Georgia high school bans religious signs held by cheerleaders at football games.

ByABC News via logo
October 3, 2009, 11:57 AM

Oct. 3, 2009— -- The Lakeview-Fort Oglethorpe High School football team took to the field for Friday night's game with a show of solidarity, bursting through a banner held by the school's cheerleaders as they always do, only this banner had no biblical verse on it.

The Warriors used to begin each home game by crashing through a gigantic banner bearing an inspirational quotation from the Bible, such as "In God I have put my trust. I shall not be afraid."

Staring shortly after Sept. 11, 2001 to boost community spirit, it had become a popular tradition at this school tucked away in the Northwestern corner of Georgia. That tradition was abruptly ended last week after the parent of one of the football players told the superintendent someone might file a lawsuit over it. The superintendent agreed.

"It broke my heart to have to tell those girls that they could not display that message on the football field. It was hard to be the bearer of bad news. This is the law, and we will follow the law," said Denia Reese, superintendent for Catoosa County public schools.

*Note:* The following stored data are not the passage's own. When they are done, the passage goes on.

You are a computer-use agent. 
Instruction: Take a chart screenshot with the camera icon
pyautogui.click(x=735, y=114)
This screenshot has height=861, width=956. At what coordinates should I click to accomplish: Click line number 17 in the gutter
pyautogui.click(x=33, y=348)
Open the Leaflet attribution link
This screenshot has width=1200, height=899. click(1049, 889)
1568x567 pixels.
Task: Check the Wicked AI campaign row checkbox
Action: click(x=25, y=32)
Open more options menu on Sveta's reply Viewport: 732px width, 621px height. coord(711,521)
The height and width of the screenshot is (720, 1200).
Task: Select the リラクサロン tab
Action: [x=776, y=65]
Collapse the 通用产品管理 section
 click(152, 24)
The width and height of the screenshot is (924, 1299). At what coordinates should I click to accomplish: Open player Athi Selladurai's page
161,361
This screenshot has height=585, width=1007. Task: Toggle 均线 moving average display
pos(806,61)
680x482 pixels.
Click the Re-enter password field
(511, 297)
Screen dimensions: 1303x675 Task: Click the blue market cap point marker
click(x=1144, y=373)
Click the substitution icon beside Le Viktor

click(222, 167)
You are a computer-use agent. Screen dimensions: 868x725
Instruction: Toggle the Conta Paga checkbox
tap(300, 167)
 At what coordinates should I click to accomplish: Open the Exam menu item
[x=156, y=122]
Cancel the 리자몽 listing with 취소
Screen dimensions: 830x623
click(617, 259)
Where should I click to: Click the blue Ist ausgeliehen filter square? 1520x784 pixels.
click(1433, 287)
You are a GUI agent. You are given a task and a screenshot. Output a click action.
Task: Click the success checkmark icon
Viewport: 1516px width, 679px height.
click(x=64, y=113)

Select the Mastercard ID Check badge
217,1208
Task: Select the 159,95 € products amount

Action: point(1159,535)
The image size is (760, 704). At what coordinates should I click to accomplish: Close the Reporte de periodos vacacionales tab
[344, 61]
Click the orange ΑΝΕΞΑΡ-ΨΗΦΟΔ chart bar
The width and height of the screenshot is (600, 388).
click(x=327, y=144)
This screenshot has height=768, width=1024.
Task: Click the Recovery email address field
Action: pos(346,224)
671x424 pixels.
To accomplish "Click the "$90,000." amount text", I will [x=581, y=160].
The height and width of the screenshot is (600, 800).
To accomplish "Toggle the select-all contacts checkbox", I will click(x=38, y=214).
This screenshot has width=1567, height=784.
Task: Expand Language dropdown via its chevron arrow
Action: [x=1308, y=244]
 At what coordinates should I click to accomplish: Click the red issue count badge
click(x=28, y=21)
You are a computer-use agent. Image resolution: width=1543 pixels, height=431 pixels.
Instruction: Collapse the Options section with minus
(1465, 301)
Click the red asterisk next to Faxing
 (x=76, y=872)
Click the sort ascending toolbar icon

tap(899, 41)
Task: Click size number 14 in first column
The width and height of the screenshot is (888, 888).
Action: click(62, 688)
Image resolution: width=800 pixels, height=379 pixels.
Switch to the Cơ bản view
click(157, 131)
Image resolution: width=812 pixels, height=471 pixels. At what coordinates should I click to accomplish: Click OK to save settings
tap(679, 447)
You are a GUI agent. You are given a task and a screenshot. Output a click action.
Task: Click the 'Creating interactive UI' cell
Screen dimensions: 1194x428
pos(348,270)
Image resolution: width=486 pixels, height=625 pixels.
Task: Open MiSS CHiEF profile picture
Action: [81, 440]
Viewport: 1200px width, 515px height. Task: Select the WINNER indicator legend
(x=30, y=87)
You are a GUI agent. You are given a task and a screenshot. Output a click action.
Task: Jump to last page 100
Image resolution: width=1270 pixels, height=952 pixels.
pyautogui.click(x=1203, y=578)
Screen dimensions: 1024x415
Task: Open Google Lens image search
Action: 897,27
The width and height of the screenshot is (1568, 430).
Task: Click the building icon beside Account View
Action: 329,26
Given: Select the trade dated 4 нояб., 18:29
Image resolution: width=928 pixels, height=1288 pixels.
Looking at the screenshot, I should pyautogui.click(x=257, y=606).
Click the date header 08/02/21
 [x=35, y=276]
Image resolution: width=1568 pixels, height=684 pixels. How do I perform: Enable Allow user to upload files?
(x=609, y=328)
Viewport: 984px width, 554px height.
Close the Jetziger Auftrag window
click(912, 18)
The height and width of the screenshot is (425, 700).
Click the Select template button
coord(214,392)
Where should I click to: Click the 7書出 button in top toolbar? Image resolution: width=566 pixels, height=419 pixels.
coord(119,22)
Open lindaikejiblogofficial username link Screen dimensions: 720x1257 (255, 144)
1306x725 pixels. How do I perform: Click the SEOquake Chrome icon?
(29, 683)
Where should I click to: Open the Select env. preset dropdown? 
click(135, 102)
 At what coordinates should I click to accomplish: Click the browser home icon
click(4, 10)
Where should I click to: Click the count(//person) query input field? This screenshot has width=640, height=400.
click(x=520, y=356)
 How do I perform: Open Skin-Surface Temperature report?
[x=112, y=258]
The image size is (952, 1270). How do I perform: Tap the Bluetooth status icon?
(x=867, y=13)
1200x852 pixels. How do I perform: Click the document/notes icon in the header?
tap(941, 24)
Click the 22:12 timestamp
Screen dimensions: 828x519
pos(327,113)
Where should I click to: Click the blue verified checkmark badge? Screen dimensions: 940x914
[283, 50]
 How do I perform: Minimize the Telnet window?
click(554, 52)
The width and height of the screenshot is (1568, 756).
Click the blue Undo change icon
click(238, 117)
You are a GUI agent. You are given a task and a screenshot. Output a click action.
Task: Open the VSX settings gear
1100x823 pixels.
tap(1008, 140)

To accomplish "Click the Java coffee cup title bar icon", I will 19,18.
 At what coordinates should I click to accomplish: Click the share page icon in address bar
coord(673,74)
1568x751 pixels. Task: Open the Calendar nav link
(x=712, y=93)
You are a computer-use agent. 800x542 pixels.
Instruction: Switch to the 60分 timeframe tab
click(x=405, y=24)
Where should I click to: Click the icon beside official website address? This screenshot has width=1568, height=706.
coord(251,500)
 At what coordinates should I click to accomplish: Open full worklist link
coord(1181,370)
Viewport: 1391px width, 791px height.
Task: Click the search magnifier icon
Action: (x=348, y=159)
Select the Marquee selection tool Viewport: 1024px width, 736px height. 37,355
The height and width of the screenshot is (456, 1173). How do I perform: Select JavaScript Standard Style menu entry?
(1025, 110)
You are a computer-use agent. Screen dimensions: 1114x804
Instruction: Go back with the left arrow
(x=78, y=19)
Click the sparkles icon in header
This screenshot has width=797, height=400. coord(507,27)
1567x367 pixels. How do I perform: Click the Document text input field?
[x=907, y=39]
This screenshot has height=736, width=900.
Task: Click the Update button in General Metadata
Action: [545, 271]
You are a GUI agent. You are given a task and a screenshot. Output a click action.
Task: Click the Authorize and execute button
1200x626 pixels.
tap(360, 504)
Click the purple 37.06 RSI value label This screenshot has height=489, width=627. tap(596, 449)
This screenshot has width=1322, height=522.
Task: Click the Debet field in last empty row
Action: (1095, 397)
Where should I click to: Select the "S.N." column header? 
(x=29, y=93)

Religious banners on the fields may be banned, but in the stands, there were signs of support and, on some, messages of defiance. Students brought hand-made stands bearing statements such as "You can take Him off the field, but you'll never take Him out of our hearts," while some students came to the game wearing body paint with religious themes. The players themselves paused for a pre-game prayer on the sidelines.

The U.S. Supreme Court ruled in 2000 that a pre-game prayer over the public address system at a high school in Texas was unconstitutional because it amounted to an endorsement of religion, a violation of the First Amendment which prohibits any law "respecting an establishment of religion."

The school's superintendent believes that because the banners were on the school's field and held by the cheerleaders for the players to run through, it gave the impression the school was endorsing a religion. The signs and messages from those in the stands are acceptable because they're viewed as personal expressions of faith.